- Artist
- Leonor Fini 1908–1996
- Original title
- Petit Sphinx hermite
- Medium
- Oil paint on canvas
- Dimensions
- Support: 411 × 244 mm
frame: 607 × 439 × 45 mm - Collection
- Tate
- Acquisition
- Presented by Tate Members 2011
- Reference
- T13589
Summary
Little Hermit Sphinx, despite its modest size, is one of Fini’s key works of the post-war period. It shows the open doorway of a decrepit and overgrown building, with peeling paintwork and abandoned furnishings. The scene is a disconcerting one. The threshold is occupied by an internal organ – which the artist identified as a human lung – suspended from the lintel and the sphinx of the title, sitting among leaves, bones, a bird’s skull and a broken egg shell. The sphinx wears a black cloak that parts to reveal her cat-like paw.
The themes of mortality and morbidity place Little Hermit Sphinx at the intersection between two sequences of Fini’s paintings. On the one hand, the thresholds of ruined buildings were later taken further in The Stair in the Tower 1952 and The Convent Door 1955 (both private collection, both reproduced in Civico Museo Rivoltella, Galleria d’Arte Moderna 2009, pp.144–5).
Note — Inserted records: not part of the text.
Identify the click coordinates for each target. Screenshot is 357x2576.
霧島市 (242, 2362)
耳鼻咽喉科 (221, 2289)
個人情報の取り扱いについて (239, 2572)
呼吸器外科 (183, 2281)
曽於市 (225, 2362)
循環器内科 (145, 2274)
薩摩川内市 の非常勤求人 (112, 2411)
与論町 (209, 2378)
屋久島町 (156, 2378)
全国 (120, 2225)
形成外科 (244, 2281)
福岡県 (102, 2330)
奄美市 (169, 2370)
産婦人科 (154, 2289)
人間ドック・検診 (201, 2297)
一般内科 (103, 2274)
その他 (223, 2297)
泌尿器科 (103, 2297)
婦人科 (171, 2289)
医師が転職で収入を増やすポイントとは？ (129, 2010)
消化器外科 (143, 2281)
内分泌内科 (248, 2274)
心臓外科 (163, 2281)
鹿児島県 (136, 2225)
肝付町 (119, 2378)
Such openings, especially onto darkened or labyrinthine spaces, suggest what one scholar has described as ‘the fear of the unseen, of the unknown, of the future and of our fate within it’ (Annette Shandler Levitt, The Genres and Genders of Surrealism, New York 1999, p.101). On the other hand, much of the tension in Little Hermit Sphinx is generated by the presence of the sphinx itself, a figure that preoccupied Fini throughout the 1940s. This began with The Shepherdess of the Sphinxes 1941 (Peggy Guggenheim Collection, Venice). This imagery looks back to nineteenth-century symbolism and especially to the work of the Belgian painter Fernand Knopff (1858–1921). However, Fini located herself within a specifically female hermetic tradition of an originary and powerful Great Goddess. The art historian Whitney Chadwick has observed: ‘For Fini, woman is sorceress and priestess, beautiful and sovereign; by assuming the form of the sphinx she exercises all the powers that have been lost to contemporary woman’ (Whitney Chadwick, Women Artists and the Surrealist Movement, London 1985, p.188).
This empowerment of the feminine underlies all of Fini’s depictions of the sphinx, though it is somewhat muted in Little Hermit Sphinx that dates from the end of the sequence. Indeed, Chadwick identified this sphinx as a ‘sorceress and image of death’ (ibid., p.189). Recently this painting has been interpreted biographically, with Peter Webb linking the painting to Fini’s hysterectomy in late 1947: ‘Little Hermit Sphinx is a self-portrait that reflects Leonor’s state of mind after the trauma of her operation’ (Webb 2007, p.135). Having a horror of childbearing, the artist accepted the operation but was also willing to associate the broken egg shell with this loss. Her observation that she ‘painted a human lung … because of the beautiful pink colour’ (ibid. p.135) exacerbates the atmosphere of anxiety.
Leonor Fini is remembered for the exoticism of her imagery and her challenges to convention and male domination. These concerns were conveyed through a precise, illusionistic style. She used an extraordinarily fine technique, especially in the late 1940s, to convey a decayed and decadent world parallel to the reality of post-war Europe. While she was close to the surrealist artists Max Ernst, Leonora Carrington and Salvador Dalí in the 1930s, Fini’s rejection of the movement’s orthodoxies – and especially a mutual antipathy for the leader André Breton – reinforced her independence. Nevertheless, there are connections. The precision of illusion recalls Dalí’s paintings, and the emphasis on a charged atmosphere in Little Hermit Sphinx is comparable to Dorothea Tanning’s Eine Kleine Nachtmusik 1943 (Tate T07346) and evokes what Fini acknowledged as the ‘mechanism of the dream’ (Gautier 1973, p.8).
Further reading
Xavière Gautier, Leonor Fini, Paris 1973.
Peter Webb, Leonor Fini: Metamorphoses d’un art, Paris 2007.
Leonor Fini: L’Italienne de Paris, exhibition catalogue, Civico Museo Rivoltella, Galleria d’Arte Moderna, Trieste 2009.